-- Opening Marker --
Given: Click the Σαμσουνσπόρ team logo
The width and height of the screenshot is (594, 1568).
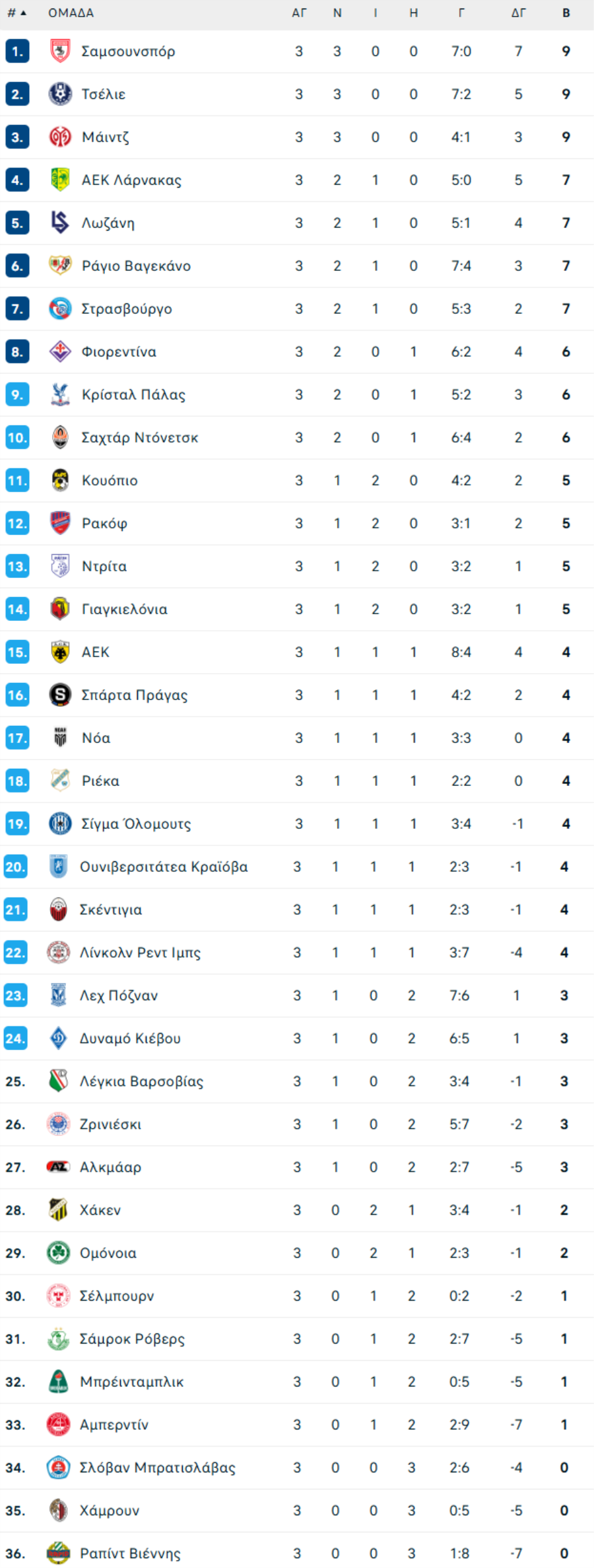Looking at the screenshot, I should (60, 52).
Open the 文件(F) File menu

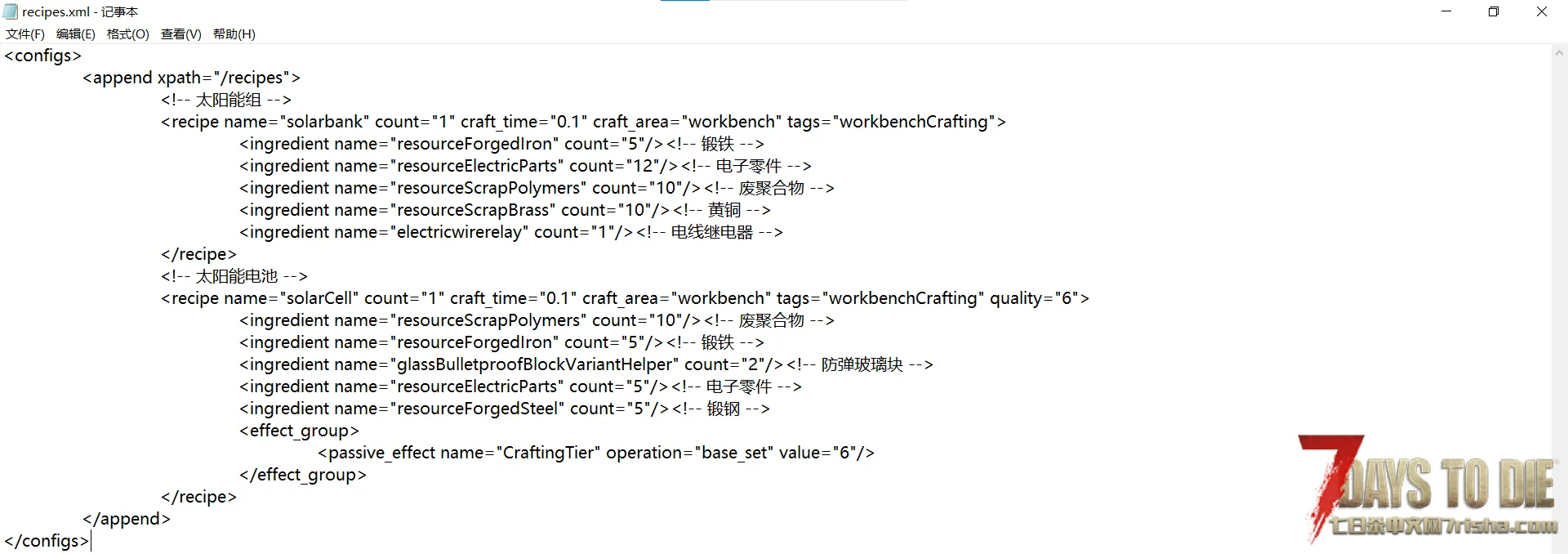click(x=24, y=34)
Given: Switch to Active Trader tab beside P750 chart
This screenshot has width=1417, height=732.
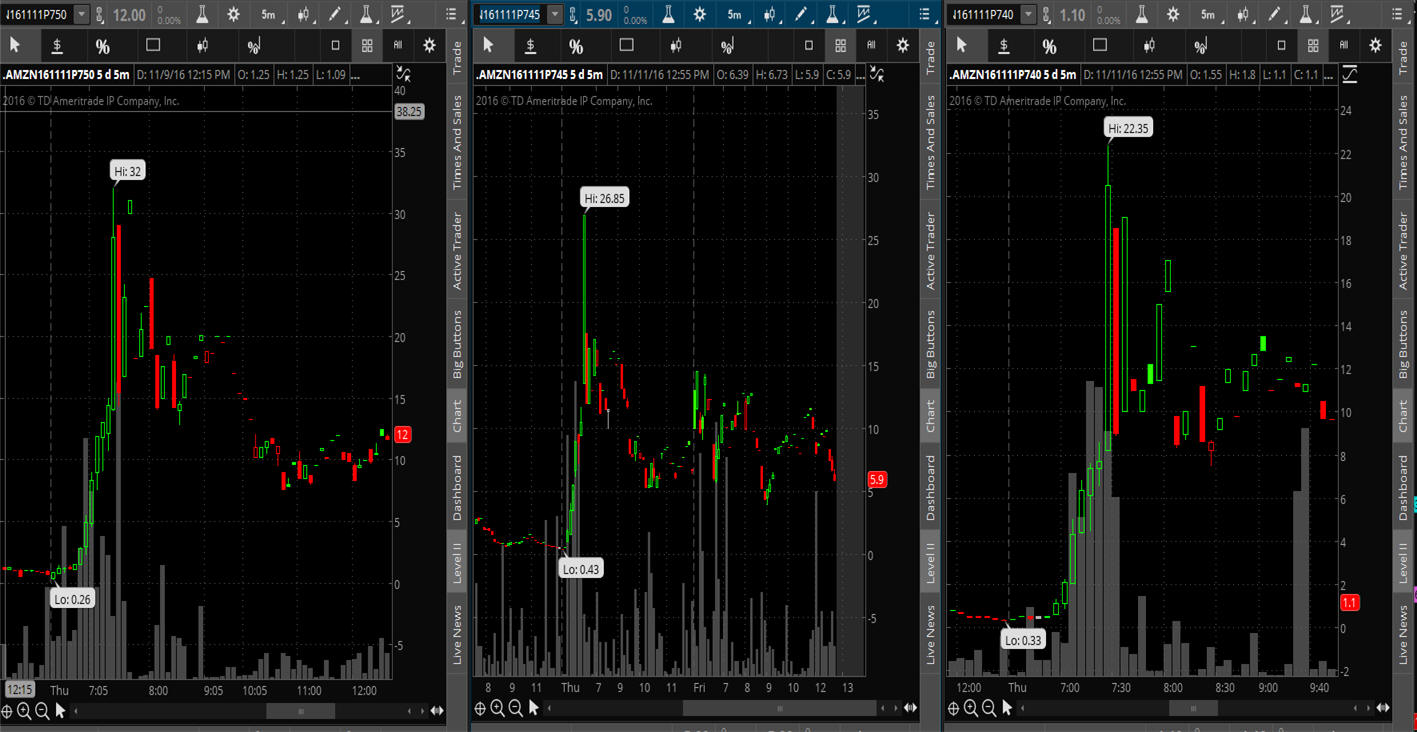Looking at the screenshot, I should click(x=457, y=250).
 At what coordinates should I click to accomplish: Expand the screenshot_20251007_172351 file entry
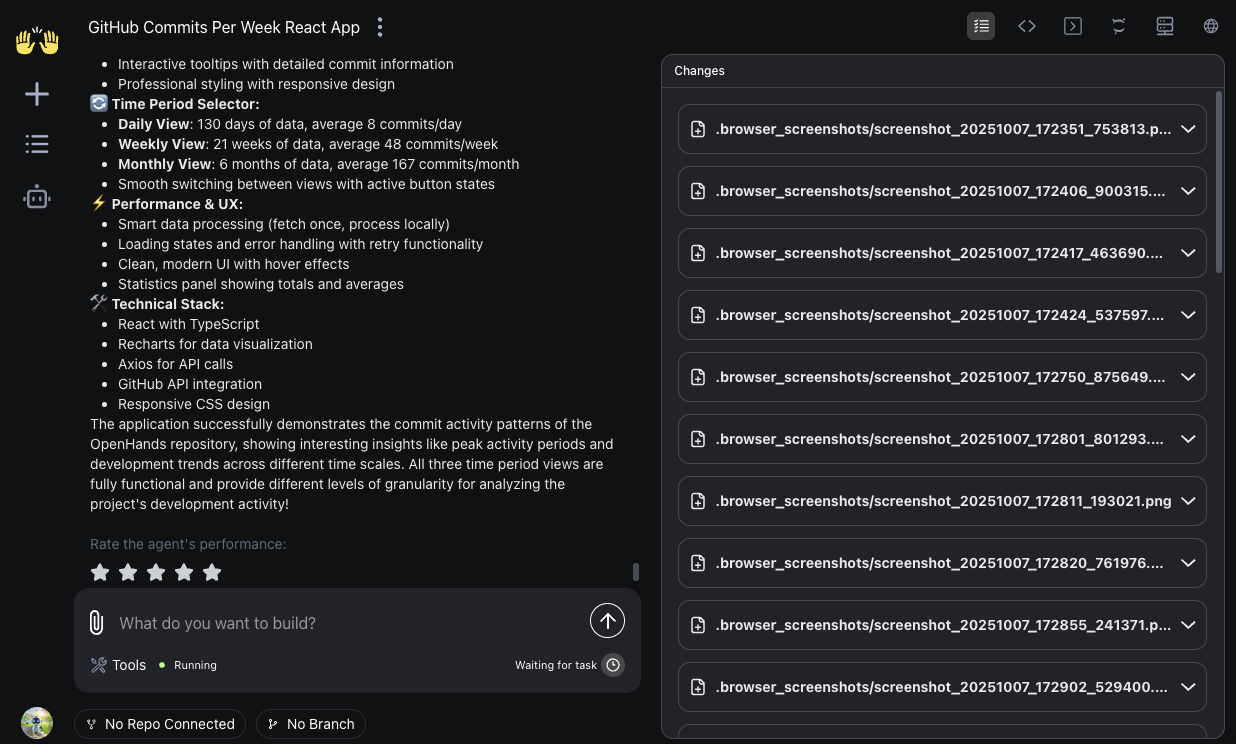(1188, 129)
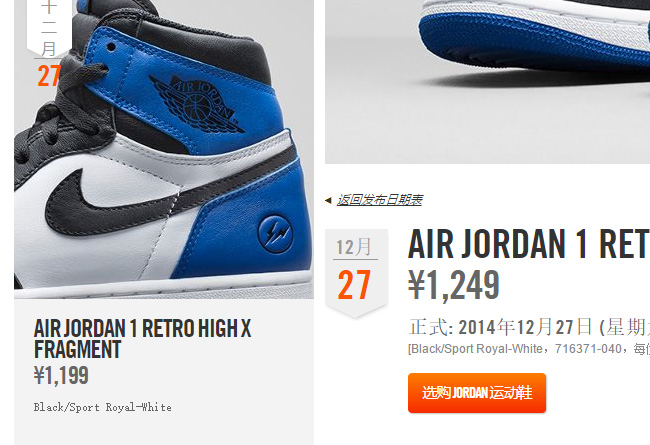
-- Closing Marker --
**EXERCISE PROMPT:**
Go through the material and select each line with the string "Given" in it.

**EXERCISE RESULT:**
Given: Click the Σαμσουνσπόρ team logo
Given: Switch to Active Trader tab beside P750 chart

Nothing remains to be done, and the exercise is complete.